“Yes, I saw them among the other islanders,” Felix answered, half-smiling, but prudently remaining within the taboo-line, as his Shadow advised him.

Toko kept his hand still on his master’s shoulder. “Oh, king,” he said, beseechingly, and with great solemnity, “I am doing wrong to warn you; I am breaking a very great Taboo. I don’t know what harm may come to me for telling you. Perhaps Tu-Kila-Kila will burn me to ashes with one glance of his eyes. He may know this minute what I’m saying here alone to you.”

It is hard for a white man to meet scruples like this; but Felix was bold enough to answer outright: “Tu-Kila-Kila knows nothing of the sort, and can never find out. Take my word for it, Toko, nothing that you say to me will ever reach Tu-Kila-Kila.”

The Shadow looked at him doubtfully, and trembled as he spoke. “I like you, Korong,” he said, with a genuinely truthful ring in his voice. “You seem to me so kind and good—so different from other gods, who are very cruel. You never beat me. Nobody I ever served treated me as well or as kindly as you have done. And for your sake I will even dare to break taboo—if you’re quite, quite sure Tu-Kila-Kila will never discover it.”

“I’m quite sure,” Felix answered, with perfect confidence. “I know it for certain. I swear a great oath to it.”

“You swear by Tu-Kila-Kila himself?” the young savage asked, anxiously.

“I swear by Tu-Kila-Kila himself,” Felix replied at once. “I swear, without doubt. He can never know it.”

“That is a great Taboo,” the Shadow went on, meditatively, stroking Felix’s arm. “A very great Taboo indeed. A terrible medicine. And you are a god; I can trust you. Well, then, you see, the secret is this: you are Korong, but you are a stranger, and you don’t understand the ways of Boupari.
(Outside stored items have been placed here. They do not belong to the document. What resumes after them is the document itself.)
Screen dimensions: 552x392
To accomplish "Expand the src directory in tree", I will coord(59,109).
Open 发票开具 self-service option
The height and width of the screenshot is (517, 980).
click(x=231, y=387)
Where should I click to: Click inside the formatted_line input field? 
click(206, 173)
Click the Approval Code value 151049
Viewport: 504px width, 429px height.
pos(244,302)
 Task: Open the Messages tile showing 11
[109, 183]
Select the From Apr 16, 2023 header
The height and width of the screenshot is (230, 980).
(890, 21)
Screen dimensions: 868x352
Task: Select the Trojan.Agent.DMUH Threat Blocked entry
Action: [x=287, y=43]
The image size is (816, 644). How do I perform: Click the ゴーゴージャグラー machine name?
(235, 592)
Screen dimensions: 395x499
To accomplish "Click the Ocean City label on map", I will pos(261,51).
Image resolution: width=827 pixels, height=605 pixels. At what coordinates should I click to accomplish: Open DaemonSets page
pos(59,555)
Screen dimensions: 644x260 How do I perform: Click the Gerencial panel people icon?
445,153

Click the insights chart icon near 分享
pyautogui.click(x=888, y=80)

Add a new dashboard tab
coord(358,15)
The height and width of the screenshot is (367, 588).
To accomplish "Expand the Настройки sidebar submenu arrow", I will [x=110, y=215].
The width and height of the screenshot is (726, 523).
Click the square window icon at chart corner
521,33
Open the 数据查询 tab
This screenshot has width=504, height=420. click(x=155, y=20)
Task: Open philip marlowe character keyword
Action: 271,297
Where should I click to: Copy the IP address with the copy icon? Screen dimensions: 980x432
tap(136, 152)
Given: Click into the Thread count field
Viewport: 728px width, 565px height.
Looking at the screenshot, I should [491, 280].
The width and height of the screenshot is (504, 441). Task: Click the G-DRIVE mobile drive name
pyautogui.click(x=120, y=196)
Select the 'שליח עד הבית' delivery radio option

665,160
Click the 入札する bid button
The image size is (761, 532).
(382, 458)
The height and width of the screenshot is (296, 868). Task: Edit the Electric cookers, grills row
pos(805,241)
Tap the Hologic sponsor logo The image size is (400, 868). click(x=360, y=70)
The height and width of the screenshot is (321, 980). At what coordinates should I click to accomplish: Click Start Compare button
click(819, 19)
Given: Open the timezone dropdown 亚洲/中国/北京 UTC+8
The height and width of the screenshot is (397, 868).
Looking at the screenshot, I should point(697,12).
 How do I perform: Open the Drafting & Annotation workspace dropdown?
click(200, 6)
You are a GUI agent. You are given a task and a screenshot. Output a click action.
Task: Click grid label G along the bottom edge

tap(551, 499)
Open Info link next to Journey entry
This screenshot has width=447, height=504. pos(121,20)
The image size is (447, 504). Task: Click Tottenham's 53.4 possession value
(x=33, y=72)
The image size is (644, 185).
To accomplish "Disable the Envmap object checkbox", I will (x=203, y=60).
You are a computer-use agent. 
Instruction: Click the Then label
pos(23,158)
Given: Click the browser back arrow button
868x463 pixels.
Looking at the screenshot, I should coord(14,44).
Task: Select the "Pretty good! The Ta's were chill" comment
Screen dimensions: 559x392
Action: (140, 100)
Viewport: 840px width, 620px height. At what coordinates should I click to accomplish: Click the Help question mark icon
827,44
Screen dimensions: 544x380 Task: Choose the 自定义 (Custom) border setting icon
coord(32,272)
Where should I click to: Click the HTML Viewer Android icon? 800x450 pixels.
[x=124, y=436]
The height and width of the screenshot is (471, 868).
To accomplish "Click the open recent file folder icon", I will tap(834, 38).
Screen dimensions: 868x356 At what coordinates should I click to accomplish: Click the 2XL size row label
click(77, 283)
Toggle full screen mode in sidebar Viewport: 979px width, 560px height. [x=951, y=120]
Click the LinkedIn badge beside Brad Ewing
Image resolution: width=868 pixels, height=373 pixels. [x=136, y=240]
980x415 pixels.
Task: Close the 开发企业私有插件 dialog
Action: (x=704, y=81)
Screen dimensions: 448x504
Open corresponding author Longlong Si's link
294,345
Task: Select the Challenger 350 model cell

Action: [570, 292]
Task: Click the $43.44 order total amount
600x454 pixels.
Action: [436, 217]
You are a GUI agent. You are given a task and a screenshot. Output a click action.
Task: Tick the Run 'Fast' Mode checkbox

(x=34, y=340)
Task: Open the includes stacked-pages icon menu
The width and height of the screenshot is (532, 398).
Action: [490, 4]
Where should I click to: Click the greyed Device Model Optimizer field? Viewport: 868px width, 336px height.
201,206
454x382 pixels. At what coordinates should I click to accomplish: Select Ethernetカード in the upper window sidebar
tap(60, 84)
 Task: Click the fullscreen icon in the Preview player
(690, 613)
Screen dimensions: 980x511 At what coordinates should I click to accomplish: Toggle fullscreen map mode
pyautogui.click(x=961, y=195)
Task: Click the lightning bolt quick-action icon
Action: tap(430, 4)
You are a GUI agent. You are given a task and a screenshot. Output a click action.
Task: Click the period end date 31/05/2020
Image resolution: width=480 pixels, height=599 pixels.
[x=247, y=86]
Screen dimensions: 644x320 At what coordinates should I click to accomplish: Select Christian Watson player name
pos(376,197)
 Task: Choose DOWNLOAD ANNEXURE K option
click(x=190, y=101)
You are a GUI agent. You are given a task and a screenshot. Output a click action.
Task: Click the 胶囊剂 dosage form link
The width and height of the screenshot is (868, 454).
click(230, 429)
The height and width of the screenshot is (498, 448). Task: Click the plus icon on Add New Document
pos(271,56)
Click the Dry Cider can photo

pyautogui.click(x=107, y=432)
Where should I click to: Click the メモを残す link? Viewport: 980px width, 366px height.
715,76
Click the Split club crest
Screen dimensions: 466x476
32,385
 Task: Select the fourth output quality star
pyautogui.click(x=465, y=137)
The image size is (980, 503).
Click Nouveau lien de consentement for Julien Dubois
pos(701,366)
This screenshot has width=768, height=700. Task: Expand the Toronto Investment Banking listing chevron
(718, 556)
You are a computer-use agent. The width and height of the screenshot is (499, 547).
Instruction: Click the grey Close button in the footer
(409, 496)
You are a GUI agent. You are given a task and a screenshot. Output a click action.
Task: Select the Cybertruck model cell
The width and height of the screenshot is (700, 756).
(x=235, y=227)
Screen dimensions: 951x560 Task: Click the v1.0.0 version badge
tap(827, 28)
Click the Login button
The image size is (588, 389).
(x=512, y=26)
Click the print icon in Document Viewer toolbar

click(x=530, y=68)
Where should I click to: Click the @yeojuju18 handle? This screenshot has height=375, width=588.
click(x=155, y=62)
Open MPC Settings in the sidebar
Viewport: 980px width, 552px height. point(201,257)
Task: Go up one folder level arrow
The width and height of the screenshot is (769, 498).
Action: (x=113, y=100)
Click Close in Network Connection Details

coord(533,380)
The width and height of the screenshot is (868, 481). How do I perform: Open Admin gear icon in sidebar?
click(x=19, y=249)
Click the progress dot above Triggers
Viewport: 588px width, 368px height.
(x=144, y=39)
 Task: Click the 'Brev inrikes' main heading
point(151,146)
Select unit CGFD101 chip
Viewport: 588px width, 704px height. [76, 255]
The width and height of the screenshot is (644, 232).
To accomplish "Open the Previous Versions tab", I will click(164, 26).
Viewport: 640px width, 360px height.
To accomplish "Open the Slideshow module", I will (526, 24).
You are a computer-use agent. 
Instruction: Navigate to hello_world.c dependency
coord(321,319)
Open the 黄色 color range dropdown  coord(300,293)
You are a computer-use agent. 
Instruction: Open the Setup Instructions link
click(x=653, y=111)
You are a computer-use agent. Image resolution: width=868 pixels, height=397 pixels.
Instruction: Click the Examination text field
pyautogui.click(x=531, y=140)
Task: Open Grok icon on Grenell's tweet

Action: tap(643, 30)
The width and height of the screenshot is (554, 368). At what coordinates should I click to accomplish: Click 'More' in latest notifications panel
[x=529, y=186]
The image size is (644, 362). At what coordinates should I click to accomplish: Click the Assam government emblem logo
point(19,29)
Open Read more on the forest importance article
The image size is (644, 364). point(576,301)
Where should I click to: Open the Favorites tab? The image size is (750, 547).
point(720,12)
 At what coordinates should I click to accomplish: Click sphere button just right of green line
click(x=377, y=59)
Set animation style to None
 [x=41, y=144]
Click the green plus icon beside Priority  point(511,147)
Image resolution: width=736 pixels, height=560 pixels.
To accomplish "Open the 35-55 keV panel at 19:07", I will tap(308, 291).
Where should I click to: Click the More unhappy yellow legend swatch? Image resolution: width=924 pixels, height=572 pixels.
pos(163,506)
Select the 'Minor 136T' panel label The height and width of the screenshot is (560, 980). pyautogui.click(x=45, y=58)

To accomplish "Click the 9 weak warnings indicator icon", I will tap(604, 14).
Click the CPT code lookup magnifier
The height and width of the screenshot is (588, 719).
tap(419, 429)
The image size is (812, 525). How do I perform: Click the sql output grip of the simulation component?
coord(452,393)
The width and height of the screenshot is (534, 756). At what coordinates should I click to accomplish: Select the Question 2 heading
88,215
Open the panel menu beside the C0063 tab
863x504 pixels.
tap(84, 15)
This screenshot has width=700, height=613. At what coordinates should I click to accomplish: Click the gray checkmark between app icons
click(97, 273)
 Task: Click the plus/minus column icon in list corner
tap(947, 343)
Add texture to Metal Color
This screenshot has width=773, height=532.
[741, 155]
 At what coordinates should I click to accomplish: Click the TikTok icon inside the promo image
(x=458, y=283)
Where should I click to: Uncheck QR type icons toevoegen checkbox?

If for three days after the end of this storm, which Tu-Kila-Kila has sent Fire and Water to pray and vow against, you or the Queen of the Clouds show yourselves outside your own taboo-line—why, then, the people are clear of sin; whoever takes you may rend you alive; they will tear you limb from limb and cut you into pieces.”

“Why so?” Felix asked, aghast at this discovery. They seemed to live on a perpetual volcano in this wonderful island; and a volcano ever breaking out in fresh places. They could never get to the bottom of its horrible superstitions.

“Because you ate the storm-apple,” the Shadow answered, confidently. “That was very wrong. You brought the tempest upon us yourselves by your own trespass; therefore, by the custom of Boupari, which we learn in the mysteries, you become full Korong for the sacrifice at once. That makes the term for you. The people will give you all your dues; then they will say, ‘We are free; we have bought you with a price; we have brought your cocoanuts. No sin attaches to us; we are righteous; we are righteous.’ And then they will kill you, and Fire and Water will roast you and boil you.”